Biggert and Bulgakowa provide an admirably detailed account of the doctrinal and political issues at stake during this transitional period, which can be characterized as allowing ‘doctrinal pluralism’ and eclecticism. But beneath such analysis, we can see a number of other factors at work, which might be termed social and personal elements. They point to the clear class hostility between Pletnëv and Eisenstein, a worker who had become a cultural-political leader, and a precocious young intellectual, making his way in theatre. Despite the fact that both had been influenced by Bogdanov’s ideas, it had become politic not to allude to these openly, even if we can see clear traces of such ideas in the ‘workerism’ of both Strike and Potemkin. And although we can only assess the impact of Eisenstein’s theatre productions under the Proletkult banner from his designs and the film fragment Glumov’s Diary, it is valuable to have Yakov Yakovlev’s highly critical denunciation of such avant-garde provocation.

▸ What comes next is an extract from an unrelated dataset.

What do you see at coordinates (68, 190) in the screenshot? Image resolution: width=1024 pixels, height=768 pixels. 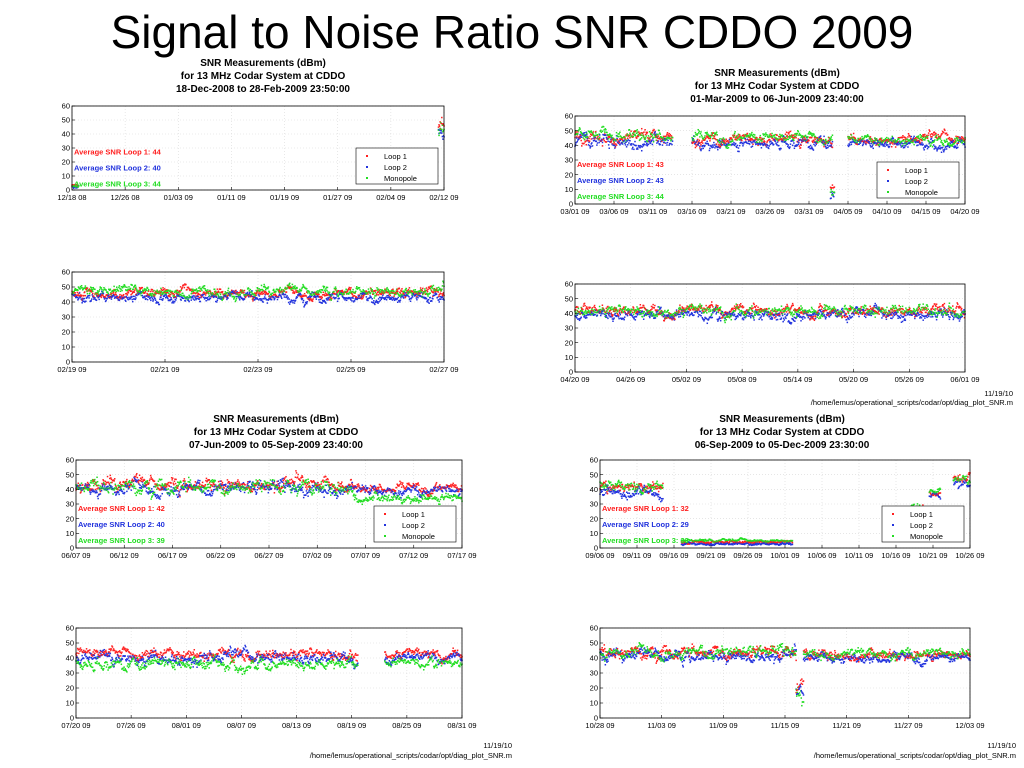 I see `y-tick-label: 0` at bounding box center [68, 190].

Eisenstein’s solution to the complex and treacherous political situation of the mid-1920s following Lenin’s death was to stress the ‘scientific’ direction of his work – hence, the revealing diary entry quoted from 1927: ‘I did not want to do theatre in the Proletkult; I wanted to design new templates to solve experimental problems’. Drawing on an eclectic combination of behavioural and biological sciences to justify his ‘experiments’ would become a theoretical justification for what were, in truth, distinctly avant-garde impulses. From our expanding knowledge of Eisenstein’s interests and infatuations, we must surely recognize that he was much more intuitive, and indeed eclectic, than he was willing to admit. It shouldn’t be disloyal to admit that he was extremely adept at rationalising his impulses, and indeed covering his tracks within the dangerous world of Soviet cultural politics. What I draw from Biggert and Bulgakowa’s surefooted analysis of the ‘Proletkult period’ is a better understanding of how Eisenstein used the ‘pluralism’ of the early 1920s to gain experience, to push against boundaries, and indeed to advance his reputation. Despite the very real tensions, both sides benefited from the work of this period and its lasting impact.